Superar esses desafios exige uma formação docente crítica, que compreenda a gamificação como estratégia complementar, integrada ao projeto político-pedagógico da escola e à promoção de uma educação científica emancipatória.
5. Considerações finais
A gamificação representa uma possibilidade inovadora para o ensino de Ciências e Biologia, sobretudo por sua capacidade de articular conteúdos curriculares, contextos sociocientíficos e experiências significativas de aprendizagem. Longe de ser uma solução mágica, a gamificação exige planejamento, intencionalidade pedagógica e sensibilidade às realidades dos estudantes.
Sua efetivação deve estar alinhada aos princípios da alfabetização científica, da inclusão, da crítica à neutralidade do conhecimento científico e da formação de sujeitos autônomos e éticos. Assim, gamificar o ensino de Ciências não é apenas usar jogos em sala de aula, mas transformar a experiência educativa por meio do lúdico, da criatividade e da construção coletiva do conhecimento.
Referências
CARVALHO, A. M. P. de (Org.). A formação de professores de Ciências: desafios e alternativas. São Paulo: Cortez, 2012.
DECI, E. L.; RYAN, R. M. Intrinsic motivation and self-determination in human behavior. New York: Plenum, 2000.
DETERDING, S. et al. From game design elements to gamefulness: defining “gamification”. Proceedings of the 15th International Academic MindTrek Conference, 2011, p. 9–15.

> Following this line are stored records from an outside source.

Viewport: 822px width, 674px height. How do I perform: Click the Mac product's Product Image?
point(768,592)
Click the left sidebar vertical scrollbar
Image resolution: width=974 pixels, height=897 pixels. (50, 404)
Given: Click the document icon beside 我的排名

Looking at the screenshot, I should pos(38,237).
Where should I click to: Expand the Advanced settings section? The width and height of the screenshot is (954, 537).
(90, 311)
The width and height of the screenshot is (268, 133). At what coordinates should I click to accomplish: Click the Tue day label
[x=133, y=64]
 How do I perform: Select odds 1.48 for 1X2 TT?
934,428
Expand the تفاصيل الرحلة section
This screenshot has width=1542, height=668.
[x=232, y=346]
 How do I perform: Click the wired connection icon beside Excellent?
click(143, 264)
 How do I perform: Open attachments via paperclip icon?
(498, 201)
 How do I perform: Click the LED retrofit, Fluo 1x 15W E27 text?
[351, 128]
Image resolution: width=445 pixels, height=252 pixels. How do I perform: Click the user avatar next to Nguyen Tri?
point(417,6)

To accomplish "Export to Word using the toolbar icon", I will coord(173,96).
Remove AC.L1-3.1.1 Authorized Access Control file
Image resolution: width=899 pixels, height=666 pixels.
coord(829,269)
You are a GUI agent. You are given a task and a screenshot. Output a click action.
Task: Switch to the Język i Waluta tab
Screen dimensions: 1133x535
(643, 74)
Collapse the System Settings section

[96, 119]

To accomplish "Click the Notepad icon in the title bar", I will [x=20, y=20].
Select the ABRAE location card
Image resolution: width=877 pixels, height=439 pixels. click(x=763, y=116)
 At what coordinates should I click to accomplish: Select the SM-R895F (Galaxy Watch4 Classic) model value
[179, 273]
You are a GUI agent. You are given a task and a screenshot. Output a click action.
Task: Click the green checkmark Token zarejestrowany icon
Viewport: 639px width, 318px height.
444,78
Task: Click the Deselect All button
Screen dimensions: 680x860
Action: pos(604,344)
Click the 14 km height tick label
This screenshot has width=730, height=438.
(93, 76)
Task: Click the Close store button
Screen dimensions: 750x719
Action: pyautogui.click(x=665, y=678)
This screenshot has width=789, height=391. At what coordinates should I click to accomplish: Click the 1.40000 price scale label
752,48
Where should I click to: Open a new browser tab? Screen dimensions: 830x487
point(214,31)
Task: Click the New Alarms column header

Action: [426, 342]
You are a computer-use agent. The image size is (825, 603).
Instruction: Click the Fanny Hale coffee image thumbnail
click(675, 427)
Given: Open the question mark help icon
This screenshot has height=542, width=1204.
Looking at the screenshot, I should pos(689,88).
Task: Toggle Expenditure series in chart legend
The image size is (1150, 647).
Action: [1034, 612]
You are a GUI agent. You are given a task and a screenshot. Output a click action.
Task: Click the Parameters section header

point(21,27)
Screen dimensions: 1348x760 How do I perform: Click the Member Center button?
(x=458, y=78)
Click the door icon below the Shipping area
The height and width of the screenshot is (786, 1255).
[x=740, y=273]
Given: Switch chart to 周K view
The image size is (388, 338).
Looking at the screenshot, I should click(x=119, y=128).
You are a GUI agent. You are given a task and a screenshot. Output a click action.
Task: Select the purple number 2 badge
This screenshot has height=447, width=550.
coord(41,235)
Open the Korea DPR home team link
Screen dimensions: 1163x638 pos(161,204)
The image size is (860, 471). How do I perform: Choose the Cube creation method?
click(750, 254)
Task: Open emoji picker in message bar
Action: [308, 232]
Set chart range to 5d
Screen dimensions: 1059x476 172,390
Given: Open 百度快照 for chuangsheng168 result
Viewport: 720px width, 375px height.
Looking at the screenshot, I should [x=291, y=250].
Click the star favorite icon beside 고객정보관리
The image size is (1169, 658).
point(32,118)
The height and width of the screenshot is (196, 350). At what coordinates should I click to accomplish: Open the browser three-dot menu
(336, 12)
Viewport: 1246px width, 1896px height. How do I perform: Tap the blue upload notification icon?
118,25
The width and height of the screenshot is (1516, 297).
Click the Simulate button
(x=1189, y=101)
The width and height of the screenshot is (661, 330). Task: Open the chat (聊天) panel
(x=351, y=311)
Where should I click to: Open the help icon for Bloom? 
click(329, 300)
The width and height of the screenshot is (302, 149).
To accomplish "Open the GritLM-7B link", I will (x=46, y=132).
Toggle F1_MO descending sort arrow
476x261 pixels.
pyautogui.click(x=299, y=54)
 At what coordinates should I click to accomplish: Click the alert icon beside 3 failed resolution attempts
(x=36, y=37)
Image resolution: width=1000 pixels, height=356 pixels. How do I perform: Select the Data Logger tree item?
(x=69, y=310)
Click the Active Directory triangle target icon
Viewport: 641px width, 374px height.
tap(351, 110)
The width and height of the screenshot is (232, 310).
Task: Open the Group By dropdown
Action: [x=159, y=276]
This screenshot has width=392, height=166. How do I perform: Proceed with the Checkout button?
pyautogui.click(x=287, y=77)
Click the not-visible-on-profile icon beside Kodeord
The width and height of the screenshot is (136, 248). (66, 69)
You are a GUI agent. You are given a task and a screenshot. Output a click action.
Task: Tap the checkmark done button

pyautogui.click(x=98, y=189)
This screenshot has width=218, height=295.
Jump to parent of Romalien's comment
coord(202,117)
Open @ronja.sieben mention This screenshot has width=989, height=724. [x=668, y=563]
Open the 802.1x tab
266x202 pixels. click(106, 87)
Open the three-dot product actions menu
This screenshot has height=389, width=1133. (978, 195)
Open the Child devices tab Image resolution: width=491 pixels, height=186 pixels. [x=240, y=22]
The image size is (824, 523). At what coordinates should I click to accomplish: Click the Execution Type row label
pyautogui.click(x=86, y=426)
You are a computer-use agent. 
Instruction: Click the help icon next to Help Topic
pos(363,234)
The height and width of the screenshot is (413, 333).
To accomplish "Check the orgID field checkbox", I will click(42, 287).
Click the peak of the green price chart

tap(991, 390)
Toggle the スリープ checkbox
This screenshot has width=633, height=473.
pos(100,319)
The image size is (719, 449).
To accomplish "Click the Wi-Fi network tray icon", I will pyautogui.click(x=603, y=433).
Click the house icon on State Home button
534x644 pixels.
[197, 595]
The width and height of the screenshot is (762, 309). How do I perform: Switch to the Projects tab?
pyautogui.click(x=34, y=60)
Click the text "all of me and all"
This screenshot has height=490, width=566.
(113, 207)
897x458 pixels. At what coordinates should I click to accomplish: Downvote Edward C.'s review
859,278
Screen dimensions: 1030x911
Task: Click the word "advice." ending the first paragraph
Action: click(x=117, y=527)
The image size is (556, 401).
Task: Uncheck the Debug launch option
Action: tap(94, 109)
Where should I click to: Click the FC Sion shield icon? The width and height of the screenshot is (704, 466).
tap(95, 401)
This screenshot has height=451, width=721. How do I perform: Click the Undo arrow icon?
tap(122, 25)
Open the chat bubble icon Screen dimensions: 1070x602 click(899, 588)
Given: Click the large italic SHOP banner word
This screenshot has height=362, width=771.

DOMÍNGUEZ, A. et al. Gamifying learning experiences: practical implications and outcomes. Computers & Education, v. 63, p. 380–392, 2013.
MORAN, J. M. Metodologias ativas para uma educação inovadora. São Paulo: Papirus, 2015.
SASSERON, L. H.; CARVALHO, A. M. P. Alfabetização científica no ensino fundamental: estruturas e dimensões para um ensino por investigação. Investigações em Ensino de Ciências, v. 13, n. 2, p. 333–352, 2008.
ZICHERMANN, G.; CUNNINGHAM, C. Gamification by design: implementing game mechanics in web and mobile apps. Sebastopol: O’Reilly Media, 2011.